Hardalias argumentował we wtorek, że do czasu wybuchu pożaru Evii władze stanęły już przed innymi ogromnymi wyzwaniami. Wielki pożar lasu płonął na północnych obrzeżach Aten, zmuszając tysiące do ewakuacji, a kolejny przedzierał się przez wioski w kierunku starożytnej Olimpii – niezwykle ważnego stanowiska archeologicznego na Peloponezie, gdzie starożytne igrzyska olimpijskie odbywały się od ponad 1000 lat.
„Każdy utracony dom to tragedia dla nas wszystkich. To nóż w serce” – powiedział.
Zapytany, czy był zadowolony z reakcji kraju na gaszenie pożarów, Hardalias powiedział: „Oczywiście, po takiej katastrofie nie może być żadnej satysfakcji. Ale wszystkie nasze dostępne siły, lądowe i powietrzne, zostały natychmiast wysłane na pożary”. „Czy mogliśmy zrobić coś innego, okaże się” – powiedział. „Ale w każdym razie stoczyliśmy wielką bitwę, a straty były wśród tych, którzy walczyli, a nie wśród cywilów”. Greckie władze kładły nacisk na ratowanie życia, wydając tego lata ostrzeżenia ewakuacyjne dla dziesiątek wiosek i dzielnic. W 2018 r. w śmiertelnym pożarze nadmorskiej osady w pobliżu Aten zginęło ponad 100 osób, w tym niektórzy, którzy utonęli, próbując uciec przed płomieniami i dymem morza.
Krytycy twierdzą, że skupienie się rządu na ewakuacji wiosek, co uratowało życie, uniemożliwiło mieszkańcom posiadającym lokalną wiedzę pomoc strażakom i doprowadziło do dalszego niszczenia mienia.

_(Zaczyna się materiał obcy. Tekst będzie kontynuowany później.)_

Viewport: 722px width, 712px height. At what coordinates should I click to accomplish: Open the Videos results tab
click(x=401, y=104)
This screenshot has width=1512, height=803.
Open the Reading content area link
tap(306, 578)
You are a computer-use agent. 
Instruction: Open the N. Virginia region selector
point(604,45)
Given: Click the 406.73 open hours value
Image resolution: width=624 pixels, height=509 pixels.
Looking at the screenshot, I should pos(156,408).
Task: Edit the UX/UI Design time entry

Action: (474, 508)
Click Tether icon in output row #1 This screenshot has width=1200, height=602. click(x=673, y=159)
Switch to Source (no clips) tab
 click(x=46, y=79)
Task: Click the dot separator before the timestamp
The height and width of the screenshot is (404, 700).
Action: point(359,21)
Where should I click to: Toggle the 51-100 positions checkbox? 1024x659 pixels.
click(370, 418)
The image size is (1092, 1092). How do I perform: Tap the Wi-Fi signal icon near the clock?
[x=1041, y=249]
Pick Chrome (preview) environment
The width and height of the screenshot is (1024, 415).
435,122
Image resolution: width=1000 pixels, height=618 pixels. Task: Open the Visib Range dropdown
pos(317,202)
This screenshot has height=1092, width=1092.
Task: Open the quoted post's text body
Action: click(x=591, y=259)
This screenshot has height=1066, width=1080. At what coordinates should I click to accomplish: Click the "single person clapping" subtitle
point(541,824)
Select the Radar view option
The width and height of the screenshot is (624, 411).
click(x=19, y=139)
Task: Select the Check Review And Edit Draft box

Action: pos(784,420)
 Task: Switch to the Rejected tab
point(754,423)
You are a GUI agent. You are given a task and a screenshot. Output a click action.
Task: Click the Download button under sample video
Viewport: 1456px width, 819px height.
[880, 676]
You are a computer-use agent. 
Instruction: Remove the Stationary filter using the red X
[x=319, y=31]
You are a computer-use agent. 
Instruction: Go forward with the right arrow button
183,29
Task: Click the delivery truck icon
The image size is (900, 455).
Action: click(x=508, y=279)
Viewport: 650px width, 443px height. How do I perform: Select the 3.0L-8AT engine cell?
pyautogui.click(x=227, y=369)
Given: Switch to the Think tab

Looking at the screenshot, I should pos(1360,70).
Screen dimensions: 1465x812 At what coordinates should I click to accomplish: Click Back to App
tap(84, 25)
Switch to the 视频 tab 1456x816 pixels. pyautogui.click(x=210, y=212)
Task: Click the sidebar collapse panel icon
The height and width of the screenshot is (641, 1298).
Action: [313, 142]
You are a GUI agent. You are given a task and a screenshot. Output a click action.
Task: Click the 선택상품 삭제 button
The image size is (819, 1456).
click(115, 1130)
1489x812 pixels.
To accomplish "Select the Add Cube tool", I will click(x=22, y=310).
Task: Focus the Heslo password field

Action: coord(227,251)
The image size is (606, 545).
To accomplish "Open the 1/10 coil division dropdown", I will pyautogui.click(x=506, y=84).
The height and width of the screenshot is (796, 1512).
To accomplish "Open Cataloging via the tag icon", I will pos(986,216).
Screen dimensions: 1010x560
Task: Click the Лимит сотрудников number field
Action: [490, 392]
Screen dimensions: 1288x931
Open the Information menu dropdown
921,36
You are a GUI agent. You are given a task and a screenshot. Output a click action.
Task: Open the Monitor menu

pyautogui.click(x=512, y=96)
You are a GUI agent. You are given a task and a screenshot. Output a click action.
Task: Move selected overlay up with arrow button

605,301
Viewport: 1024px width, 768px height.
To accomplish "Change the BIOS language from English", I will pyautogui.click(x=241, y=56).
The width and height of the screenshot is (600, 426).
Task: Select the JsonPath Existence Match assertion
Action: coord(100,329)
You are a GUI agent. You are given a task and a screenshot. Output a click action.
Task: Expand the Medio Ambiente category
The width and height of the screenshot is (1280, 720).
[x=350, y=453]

Centroprawicowy rząd Grecji obiecał odszkodowanie wszystkim, których mienie lub działalność została zniszczona przez pożary lasów i masowe zalesianie w celu zastąpienia spalonych drzew. Kilka osób zostało również aresztowanych pod zarzutem podpalenia.
(Ta historia nie została edytowana przez zespół Devdiscourse i jest automatycznie generowana z syndykowanego kanału.)
„Piwny maniak. Odkrywca. Nieuleczalny rozwiązywacz problemów. Podróżujący ninja. Pionier zombie. Amatorski twórca. Oddany orędownik mediów społecznościowych.”